One Single Proof
One Single Proof
classification : informal – rhetorical technique
Is a deceptive rhetorical flourish used primarily by denialists designed to apparently negate a preponderance of circumstantial evidence by claiming that without a specific key proof, the whole argument is invalid.
Foundations
The effectiveness of the technique is dependent on a sort of distortion of Occam’s razor whereby any evidence that does not provide the whole answer is ignored.

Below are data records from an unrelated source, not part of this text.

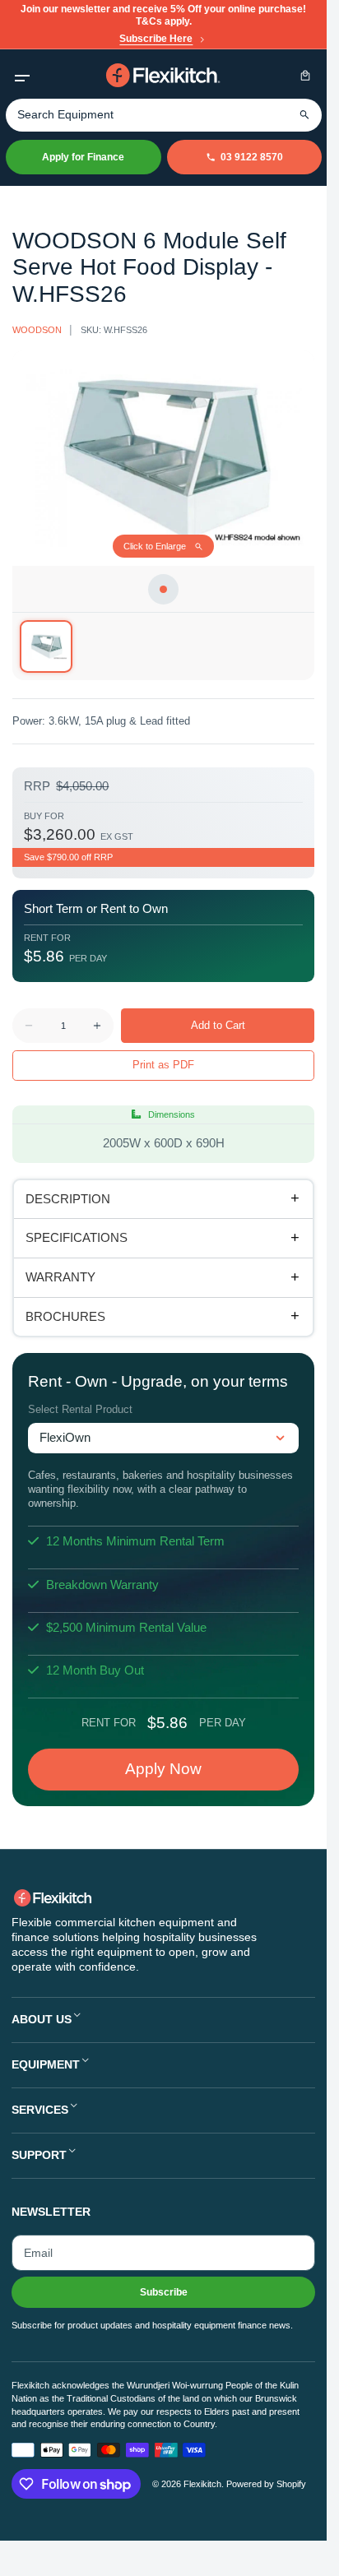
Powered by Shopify (266, 2484)
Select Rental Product (80, 1409)
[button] (22, 75)
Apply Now (163, 1768)
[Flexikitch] (163, 75)
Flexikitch (202, 2484)
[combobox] (164, 115)
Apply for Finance (83, 157)
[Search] (304, 114)
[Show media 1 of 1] (46, 646)
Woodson (37, 330)
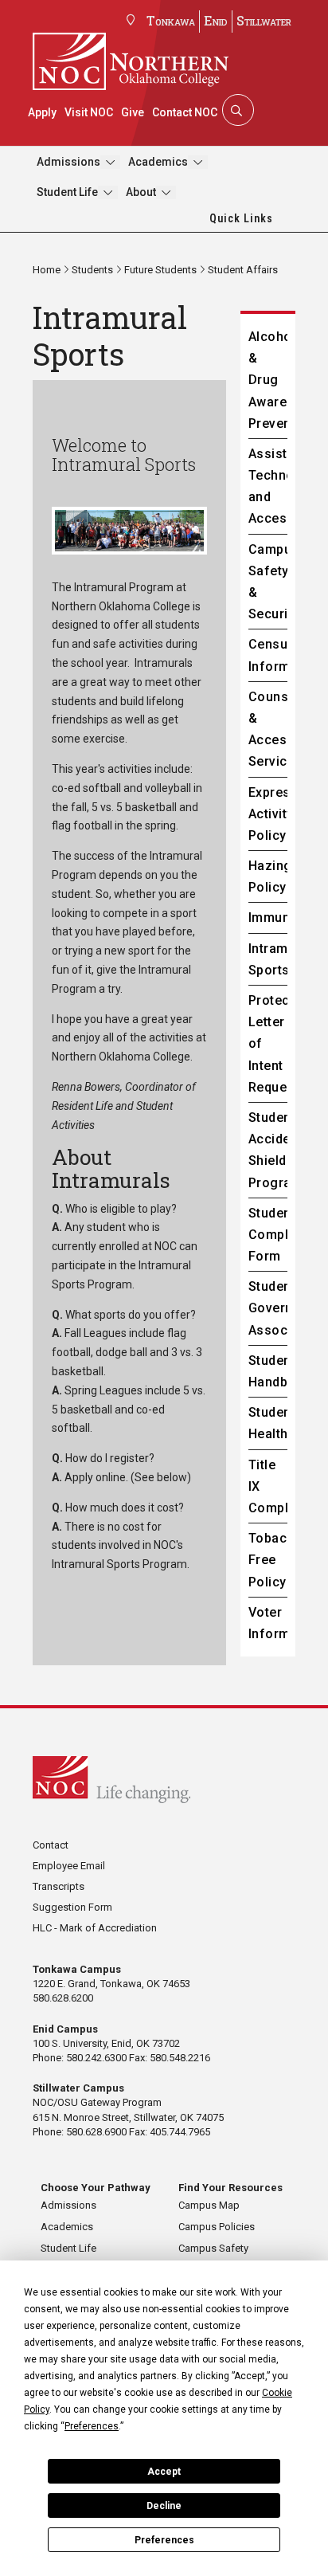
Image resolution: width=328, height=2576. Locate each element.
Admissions (68, 161)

The fallacy often rests on the idea that without a particular key bit of information, the entire system will fall apart. While this is sometimes the case, particularly when dealing with mathematical proofs, forensic arguments often make use of large quantities of circumstantial evidence in such a way as to point directly to a cause without a single smoking gun
Example
Among deniers of the harmful effects of tobacco smoking (active and passive), demanding that public health authorities produce the death certificate of one person who died as a consequence of exposure to secondhand smoke, and, in the absence of such a death certificate, concluding that such exposure is innocuous.
Other Names
Smoking gun
Extraordinary claims require extraordinary evidence
Note: Rhetorical techniques such as Poisoning the Well is not, strictly speaking, a logical fallacy since it is not a type of argument. Rather, it is a logical boobytrap set by the poisoner to tempt the unwary audience into committing an ad hominem fallacy. An argument must stand or fall on its own, regardless of who makes it.